TASK DETAILS >>
Copy nothing but the text: repeat each entry exactly and drop the images.

Dataset entries >>
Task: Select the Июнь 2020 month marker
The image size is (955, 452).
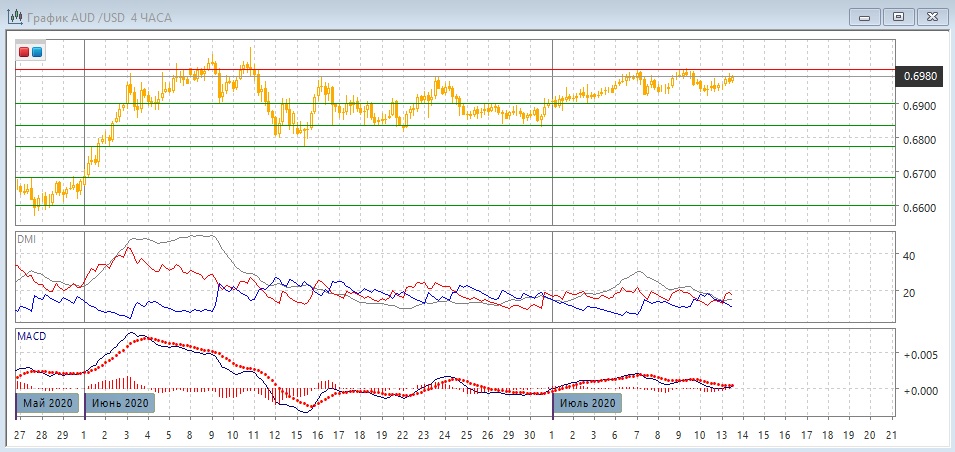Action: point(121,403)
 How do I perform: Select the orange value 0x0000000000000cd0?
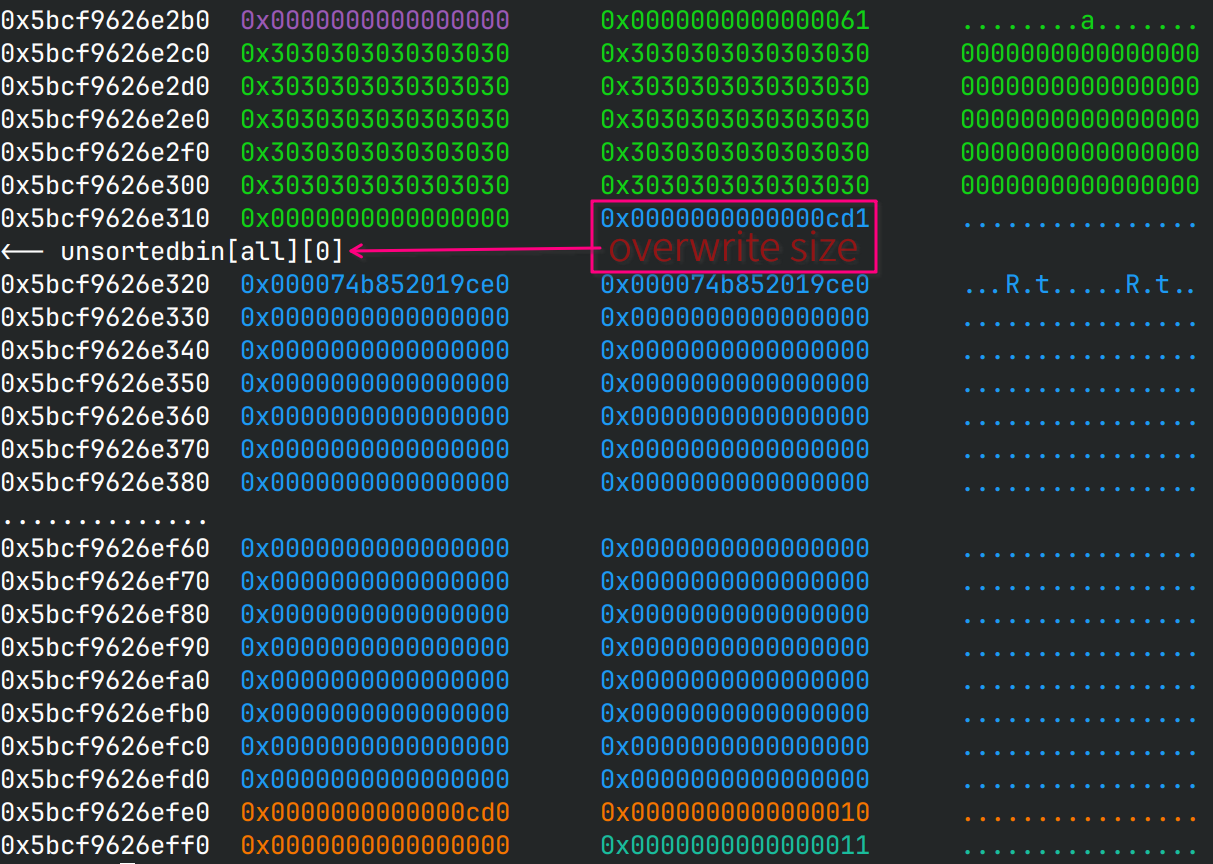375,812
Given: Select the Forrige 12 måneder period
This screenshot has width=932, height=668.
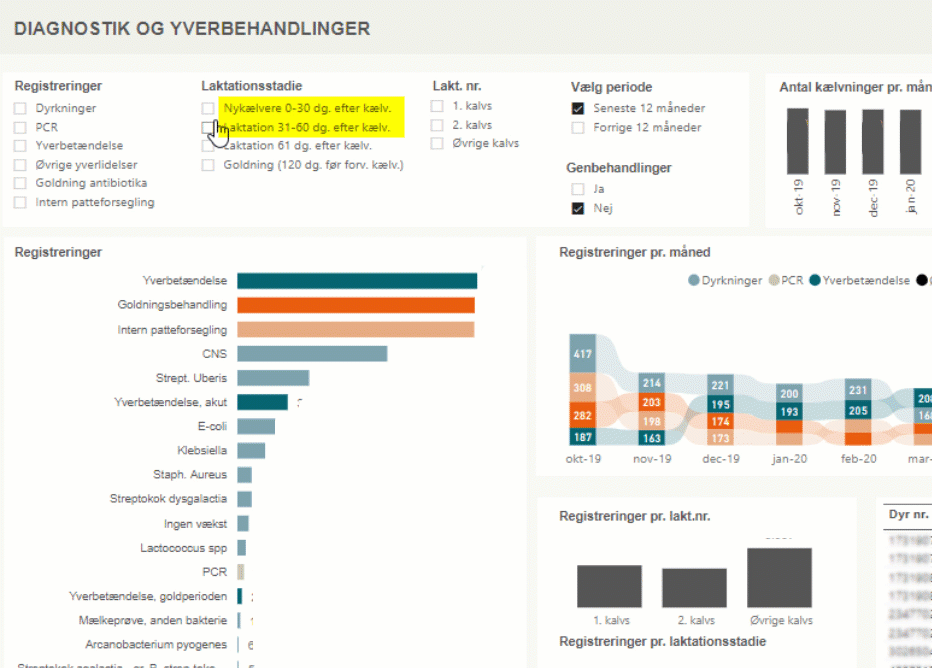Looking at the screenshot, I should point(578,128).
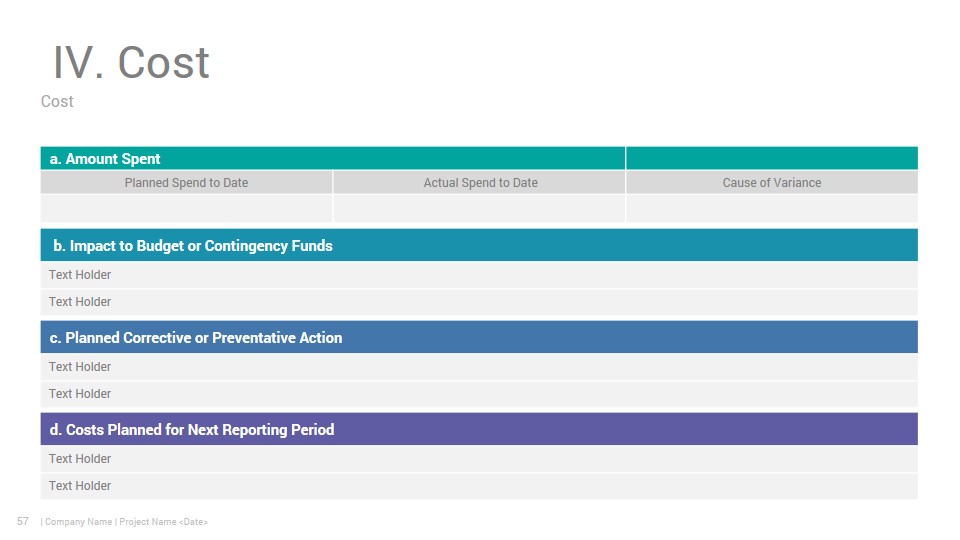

ANSWER TO THIS EXERCISE >>
Task: Select the Июнь 2020 month marker
The image size is (955, 452).
Action: point(121,403)
 How do I perform: Select the orange value 0x0000000000000cd0?
375,812
Given: Select the Forrige 12 måneder period
This screenshot has width=932, height=668.
Looking at the screenshot, I should point(578,128).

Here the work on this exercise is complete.